* [What the task requires] Quote every line of the material beneath this one.

====== Data shown

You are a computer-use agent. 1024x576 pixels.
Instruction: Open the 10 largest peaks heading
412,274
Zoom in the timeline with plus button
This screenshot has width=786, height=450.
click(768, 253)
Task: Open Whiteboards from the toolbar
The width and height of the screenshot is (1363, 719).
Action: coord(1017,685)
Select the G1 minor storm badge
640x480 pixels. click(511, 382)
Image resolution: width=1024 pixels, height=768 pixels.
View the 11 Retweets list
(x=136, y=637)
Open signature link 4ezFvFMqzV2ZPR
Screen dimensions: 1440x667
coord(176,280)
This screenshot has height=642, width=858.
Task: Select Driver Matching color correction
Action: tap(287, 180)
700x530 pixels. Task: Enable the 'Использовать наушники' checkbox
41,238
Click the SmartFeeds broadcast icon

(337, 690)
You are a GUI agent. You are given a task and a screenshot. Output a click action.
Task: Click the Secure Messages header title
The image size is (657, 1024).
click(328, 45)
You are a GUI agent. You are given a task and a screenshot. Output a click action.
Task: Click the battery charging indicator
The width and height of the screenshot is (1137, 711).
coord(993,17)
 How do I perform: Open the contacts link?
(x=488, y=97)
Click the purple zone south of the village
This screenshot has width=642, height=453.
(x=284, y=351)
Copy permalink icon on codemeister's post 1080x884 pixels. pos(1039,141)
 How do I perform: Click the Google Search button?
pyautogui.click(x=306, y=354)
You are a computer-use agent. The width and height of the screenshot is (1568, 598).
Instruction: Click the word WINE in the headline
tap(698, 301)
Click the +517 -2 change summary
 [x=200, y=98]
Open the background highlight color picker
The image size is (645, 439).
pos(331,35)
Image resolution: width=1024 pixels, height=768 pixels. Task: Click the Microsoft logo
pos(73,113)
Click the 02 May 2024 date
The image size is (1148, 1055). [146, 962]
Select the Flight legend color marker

============

* [Answer section]
You are a computer-use agent. 1024x576 pixels.
Instruction: Open the 10 largest peaks heading
412,274
Zoom in the timeline with plus button
This screenshot has width=786, height=450.
click(768, 253)
Task: Open Whiteboards from the toolbar
The width and height of the screenshot is (1363, 719).
Action: coord(1017,685)
Select the G1 minor storm badge
640x480 pixels. click(511, 382)
Image resolution: width=1024 pixels, height=768 pixels.
View the 11 Retweets list
(x=136, y=637)
Open signature link 4ezFvFMqzV2ZPR
Screen dimensions: 1440x667
coord(176,280)
This screenshot has height=642, width=858.
Task: Select Driver Matching color correction
Action: tap(287, 180)
700x530 pixels. Task: Enable the 'Использовать наушники' checkbox
41,238
Click the SmartFeeds broadcast icon

(337, 690)
You are a GUI agent. You are given a task and a screenshot. Output a click action.
Task: Click the Secure Messages header title
The image size is (657, 1024).
click(328, 45)
You are a GUI agent. You are given a task and a screenshot. Output a click action.
Task: Click the battery charging indicator
The width and height of the screenshot is (1137, 711).
coord(993,17)
 How do I perform: Open the contacts link?
(x=488, y=97)
Click the purple zone south of the village
This screenshot has width=642, height=453.
(x=284, y=351)
Copy permalink icon on codemeister's post 1080x884 pixels. pos(1039,141)
 How do I perform: Click the Google Search button?
pyautogui.click(x=306, y=354)
You are a computer-use agent. The width and height of the screenshot is (1568, 598).
Instruction: Click the word WINE in the headline
tap(698, 301)
Click the +517 -2 change summary
 [x=200, y=98]
Open the background highlight color picker
The image size is (645, 439).
pos(331,35)
Image resolution: width=1024 pixels, height=768 pixels. Task: Click the Microsoft logo
pos(73,113)
Click the 02 May 2024 date
The image size is (1148, 1055). [146, 962]
Select the Flight legend color marker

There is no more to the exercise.